The Financial Times reported today that sales at WorldCom's European division have plummeted nearly 50% since the parent company filed for Chapter 11 bankruptcy on 21 July.
The paper based the report on a conference call that Lucy Woods, chief executive officer of WorldCom's international division in London, held with the unit's employees last week.
"Contrary to news reports, our sales in WorldCom's European operations have not fallen by 50%," Woods said in a statement today in response to the Financial Times report.
"Our sales performance in Europe remains solid and continues to be one of the company's largest growth drivers. We remain a core part of WorldCom's operations," she added.
In last week's conference call, Woods said that July sales had been strong despite a traditionally quiet month. She urged employees to remain "calm" as WorldCom underwent restructuring in the US.
"Management in the US is telling us that we are a core part of the group's business and are not up for sale," she said.
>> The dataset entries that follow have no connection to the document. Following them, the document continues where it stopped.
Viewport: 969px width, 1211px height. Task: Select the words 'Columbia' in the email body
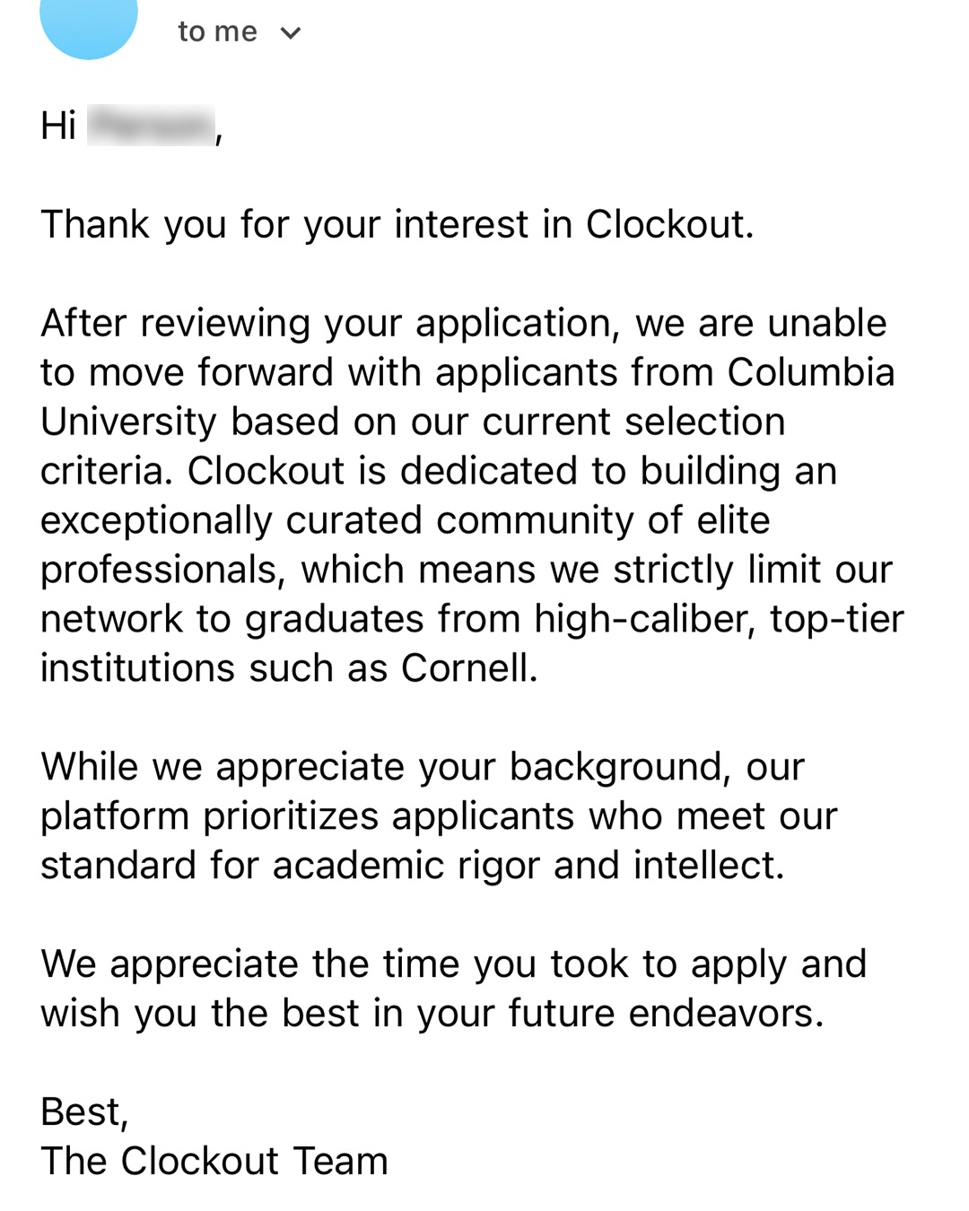(x=811, y=372)
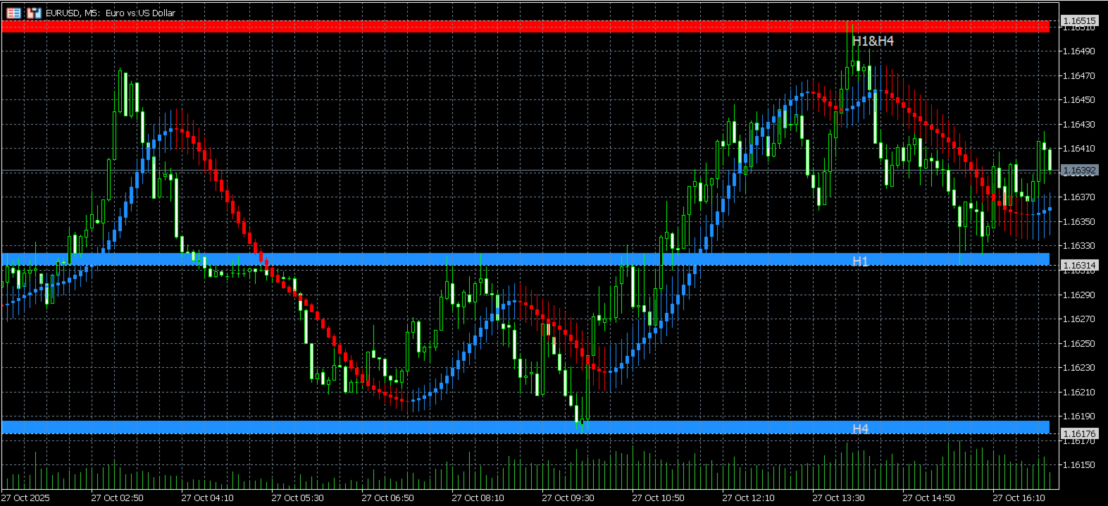Screen dimensions: 1108x506
Task: Click the blue H4 support zone band
Action: [x=525, y=427]
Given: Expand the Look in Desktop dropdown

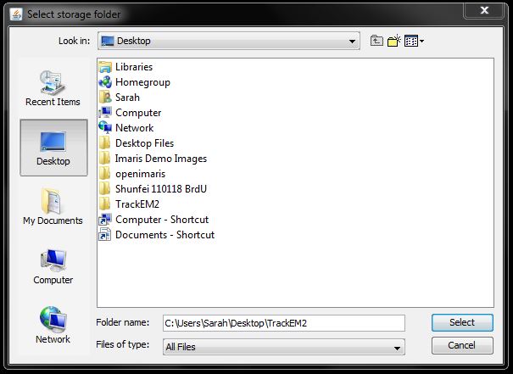Looking at the screenshot, I should pyautogui.click(x=353, y=41).
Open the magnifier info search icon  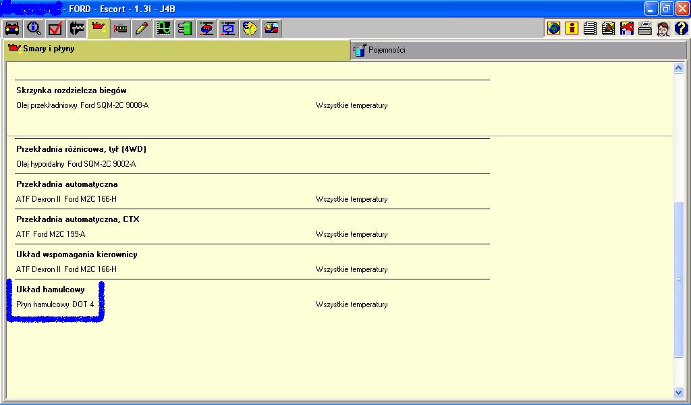[x=34, y=28]
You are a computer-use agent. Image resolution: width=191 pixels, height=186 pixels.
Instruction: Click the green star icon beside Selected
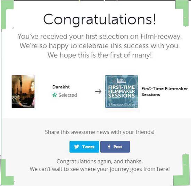pos(55,95)
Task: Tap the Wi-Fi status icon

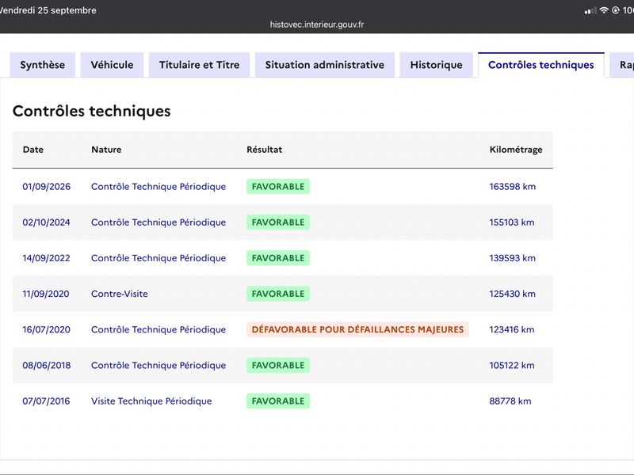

The WorldCom international division currently employs 8,300 people, according to Woods. As part of a group-wide programme to trim costs, the unit cut 450 jobs "several months ago but none since then", she said.
Woods declined to comment on rumours that the European unit is planning a huge wave of layoffs and is losing about $500m (£319.3m) a year.
Julian Lewett, chief analyst at Ovum in London, said that WorldCom's international businesses in Europe and Asia were likely to be sold off. He expected AT&T to be a major contender in acquiring key assets of its global rival.